![]() |
| imagem gerada por IA |
A Inteligência Artificial (IA) agêntica está prestes a transformar os modelos de receita do software corporativo. Segundo o Gartner, Inc., empresa de insights de negócios e tecnologia, até US$ 234 bilhões em gastos com aplicações corporativas estarão expostos à arbitragem agêntica entre agora e 2030 — o equivalente a cerca de 20% dos gastos globais com software no modelo Software as a Service (SaaS).
A arbitragem agêntica ocorre quando agentes de IA executam tarefas em múltiplos sistemas de forma autônoma, reduzindo a necessidade de os usuários interagirem diretamente com interfaces tradicionais de software.
“A IA agêntica muda a economia do software”, afirma George Brocklehurst, Vice-Presidente Administrativo do Gartner. “Os sistemas agênticos entregam resultados diretamente, contornando aplicações centradas na experiência do usuário e tornando o software praticamente invisível.
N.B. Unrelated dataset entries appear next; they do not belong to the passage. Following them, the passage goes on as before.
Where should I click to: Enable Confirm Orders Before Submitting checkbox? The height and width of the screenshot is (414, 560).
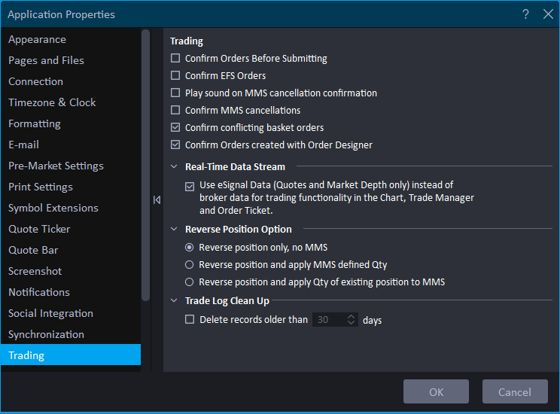175,58
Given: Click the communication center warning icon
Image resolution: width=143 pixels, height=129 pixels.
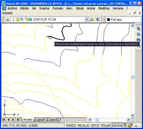Looking at the screenshot, I should click(x=125, y=125).
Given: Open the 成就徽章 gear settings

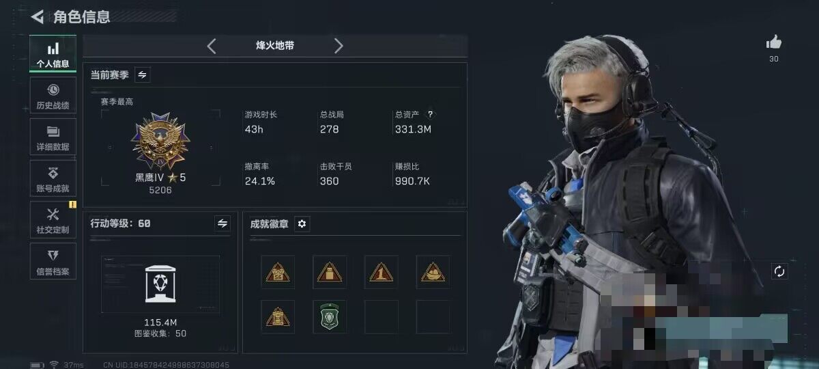Looking at the screenshot, I should [x=302, y=223].
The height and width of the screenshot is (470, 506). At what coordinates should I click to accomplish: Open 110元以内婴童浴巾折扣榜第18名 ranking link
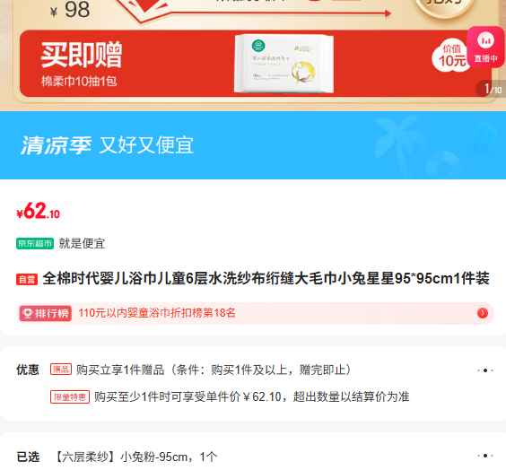(157, 313)
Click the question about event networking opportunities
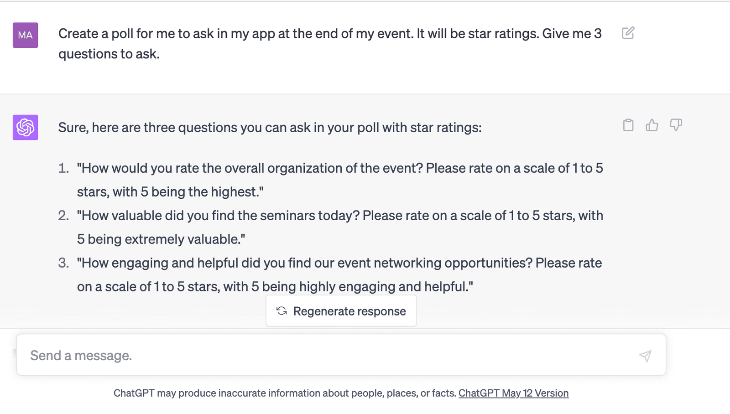This screenshot has height=414, width=730. click(x=339, y=275)
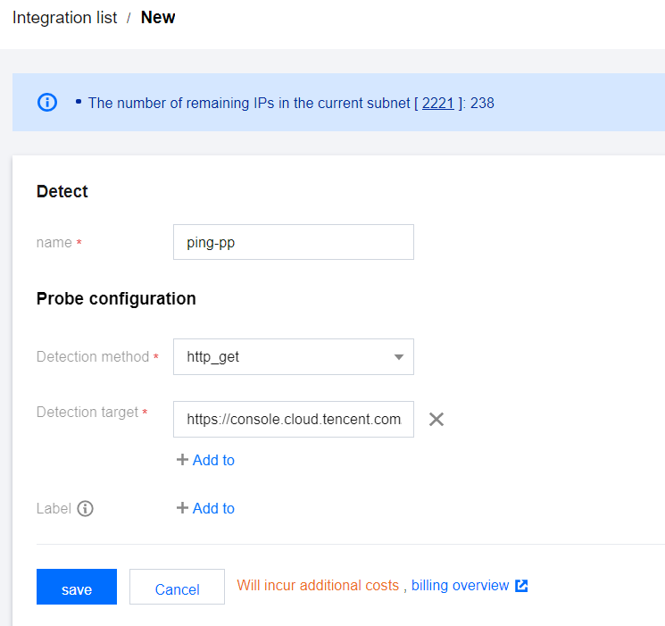Open the subnet 2221 link
This screenshot has height=626, width=665.
pos(437,103)
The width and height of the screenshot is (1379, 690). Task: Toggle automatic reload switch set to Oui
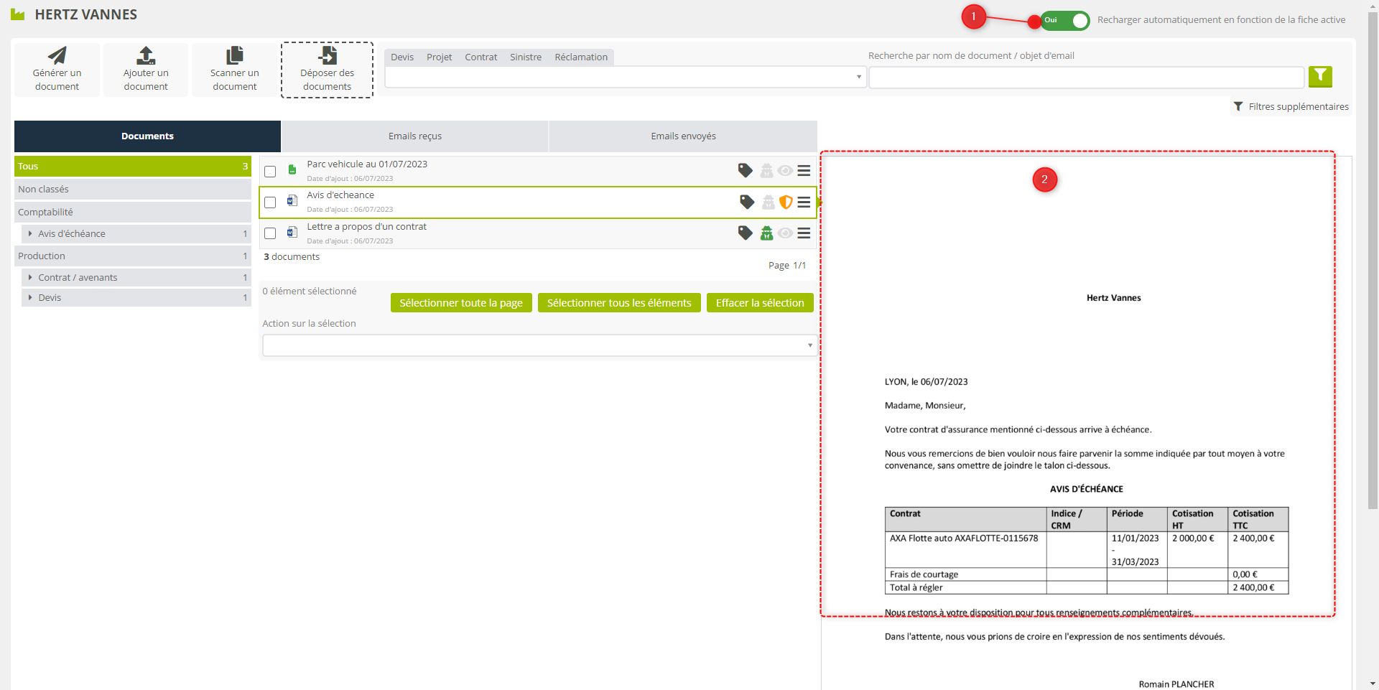1065,20
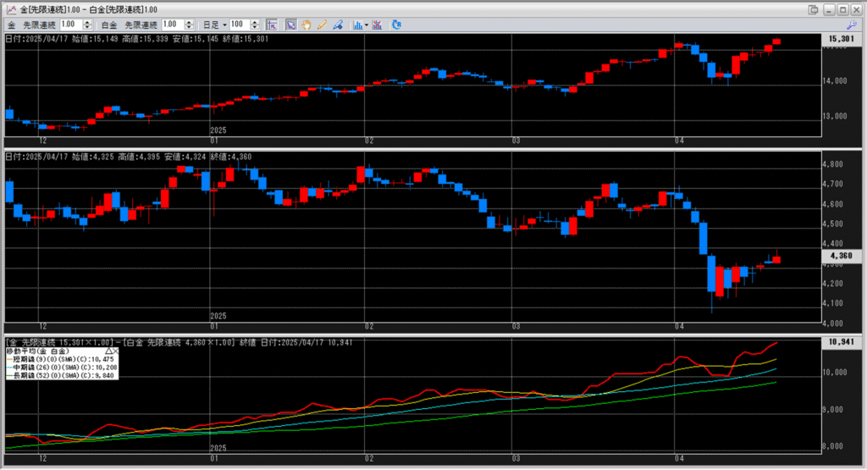This screenshot has width=867, height=470.
Task: Click the restore window cascade icon
Action: pyautogui.click(x=814, y=8)
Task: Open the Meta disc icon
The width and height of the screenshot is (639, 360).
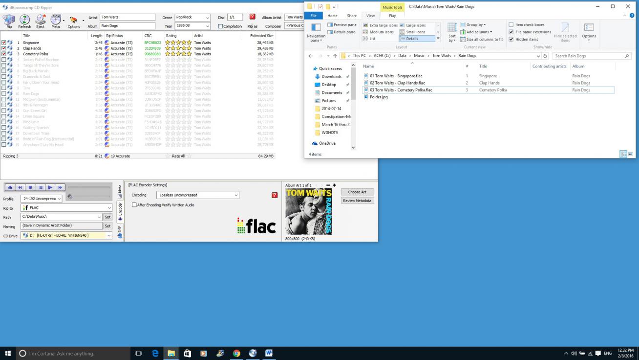Action: pos(56,21)
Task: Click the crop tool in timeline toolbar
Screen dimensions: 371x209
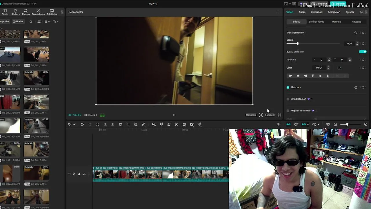Action: coord(136,125)
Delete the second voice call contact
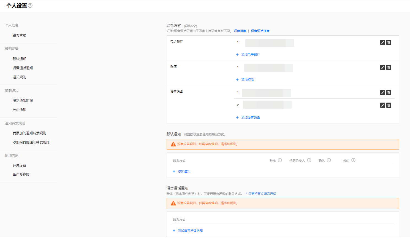This screenshot has height=238, width=410. click(x=389, y=105)
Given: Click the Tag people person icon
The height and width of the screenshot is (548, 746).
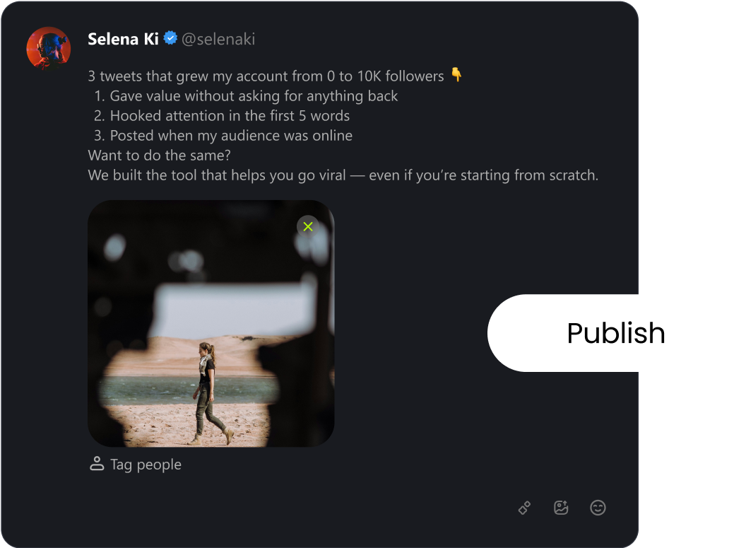Looking at the screenshot, I should 97,464.
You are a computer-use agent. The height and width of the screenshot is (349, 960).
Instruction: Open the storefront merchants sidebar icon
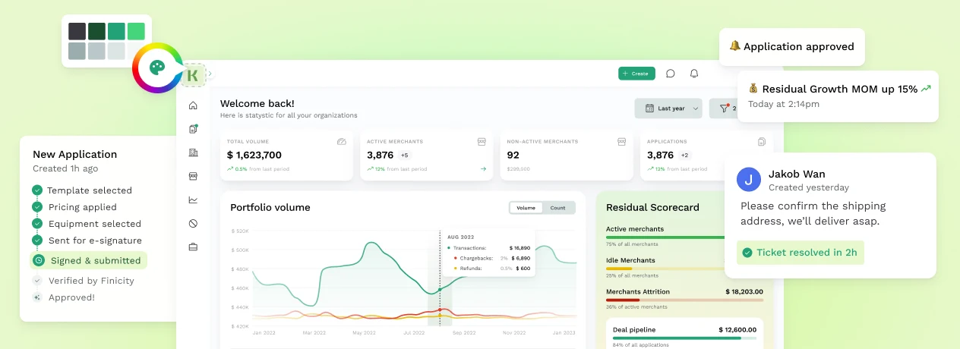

Isso rompe a relação entre crescimento da base de usuários e crescimento de receita para muitos fornecedores corporativos.”
Essa transformação já está em curso e deve reformular a forma como o software é desenvolvido, precificado e consumido. Para Brocklehurst, o movimento representa uma nova fase do chamado “Apocalipse do SaaS” — a desagregação do mercado legado como o conhecemos hoje. “Trata-se menos de um apocalipse e mais de uma metamorfose. O SaaS não será destruído; surgirá em uma nova forma, criando tanto ameaças quanto oportunidades para fornecedores estabelecidos e novos concorrentes”, diz.
Segundo os analistas do Gartner, as expectativas dos compradores corporativos estão mudando. “Eles deixarão de priorizar a aquisição de novas ferramentas ou dashboards”, afirma Brocklehurst. “Querem melhores resultados — e adicionar mais recursos de IA frequentemente aumenta custos sem gerar ganhos reais. Para que a IA entregue valor, são necessários sistemas capazes de preservar memória institucional profunda e contexto do cliente ao longo do tempo.”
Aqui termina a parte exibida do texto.